On a side note; Singletary may be the Hall of Famer of the trio, but I hear Marshall and Wilson were so tough that season; they’d cut your throat and bang your wife.

5. The Fab Five
Members: Chris Webber, Juwan Howard, Jalen Rose, Jimmy King and Ray Jackson.

-The GREATEST College hoops class ever recruited.  Baggy shorts, black socks and a genuine hate for the system.  Take it away Jalen…


4. RUN-TMC
Members: Tim Hardaway, Mitch Richmond, and Chris Mullin.

-Bet you forgot these three balled out together.  The Warriors triad only combined forces for two seasons, but they could run, gun, play team ball and were the highest scoring trio in the NBA in 1991.  And do you see those Huxtable sweaters?  SWAG.


3. The Fearsome Foursome
Members: Deacon Jones, Merlin Olsen, Lamar Lundy, And Rosey Grier.

-The most dominant defensive line of all time was also the most Hollywood.  All four got their acting and singing on, which is a little weird when you take into the account the chaos created when they took the field together.

2. The Bad Boys
Members: Isiah Thomas, Bill Laimbeer, Dennis Rodman, Joe Dumars, John Salley, Adrian Dantley, Mark Aguirre, Rick Mahorn, Vinnie Johnson.

-Many fellow Chicagoans will string me up for this… 

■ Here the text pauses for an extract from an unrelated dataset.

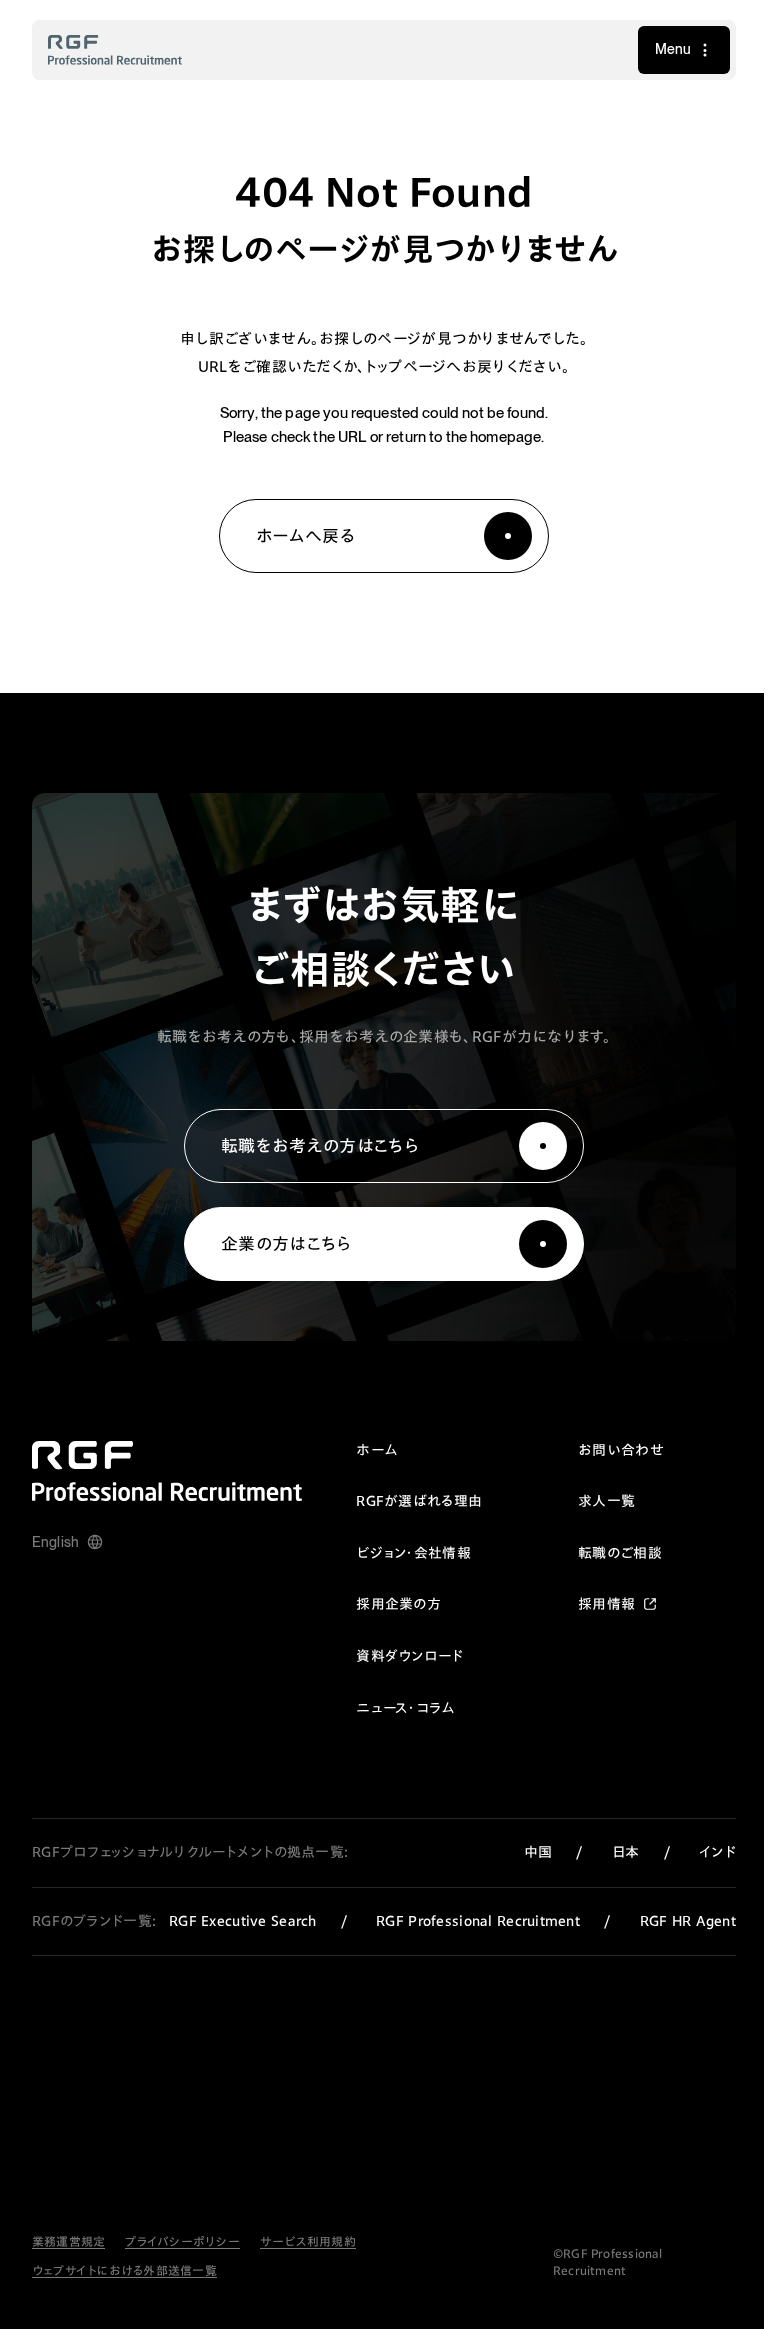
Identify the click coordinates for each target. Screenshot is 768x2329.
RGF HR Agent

I mean the rivalry with the Bulls, the “Jordan Rules,” the fact that a team from punk-ass Detroit cracked the top two.

But when you really think about it, the Pistons were pretty fucking cool.  They were tough, hard-nosed Midwestern answer to the glitzy Lakers of the West Coast and insufferable Celtics of the East Coast.

For all the heat guys on that Detroit endure; people here in the windy city would change their tune real quick if one any of them had ever ended up in a Bulls-oh wait…
 
Fuck Isiah though. I wish him nothing but misery.

1. The Dream Team

Members: Michael Jordan, Magic Johnson, Charles Barkley, Larry Bird, Karl Malone, John Stockton, Chris Mullin, Clyde Drexler, Patrick Ewing, David Robinson, Scottie Pippen, Christian Laettener.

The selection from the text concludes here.